PROMPT:
Which lines of the records contain the word "This"? Copy each one.

╭─ DATA TO PROCESS

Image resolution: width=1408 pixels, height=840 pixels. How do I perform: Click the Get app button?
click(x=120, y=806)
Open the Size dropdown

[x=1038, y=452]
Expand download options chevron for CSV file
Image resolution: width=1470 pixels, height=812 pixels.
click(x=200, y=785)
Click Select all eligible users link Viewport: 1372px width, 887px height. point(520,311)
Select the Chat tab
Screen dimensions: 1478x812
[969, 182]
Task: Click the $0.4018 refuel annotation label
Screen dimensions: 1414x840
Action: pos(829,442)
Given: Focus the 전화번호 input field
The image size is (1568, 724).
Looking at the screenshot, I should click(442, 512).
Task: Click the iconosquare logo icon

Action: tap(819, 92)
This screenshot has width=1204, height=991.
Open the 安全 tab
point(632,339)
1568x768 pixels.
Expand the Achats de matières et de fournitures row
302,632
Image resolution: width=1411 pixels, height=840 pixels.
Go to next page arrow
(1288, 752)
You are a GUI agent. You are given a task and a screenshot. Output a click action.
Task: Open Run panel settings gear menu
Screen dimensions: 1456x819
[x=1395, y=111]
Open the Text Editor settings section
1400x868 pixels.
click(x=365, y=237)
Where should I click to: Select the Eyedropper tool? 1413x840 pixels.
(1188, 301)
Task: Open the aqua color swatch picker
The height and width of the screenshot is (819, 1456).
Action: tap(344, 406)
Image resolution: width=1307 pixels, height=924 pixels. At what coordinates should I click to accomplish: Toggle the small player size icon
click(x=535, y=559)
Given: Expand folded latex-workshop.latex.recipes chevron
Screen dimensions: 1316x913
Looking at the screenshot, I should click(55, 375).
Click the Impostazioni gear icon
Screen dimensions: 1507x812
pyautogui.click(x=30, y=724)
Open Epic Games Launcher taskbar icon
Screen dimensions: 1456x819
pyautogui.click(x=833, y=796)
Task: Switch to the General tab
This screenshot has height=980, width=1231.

╰─

ANSWER TO THE PROBLEM:
This screenshot has width=1204, height=991.
This screenshot has height=980, width=1231.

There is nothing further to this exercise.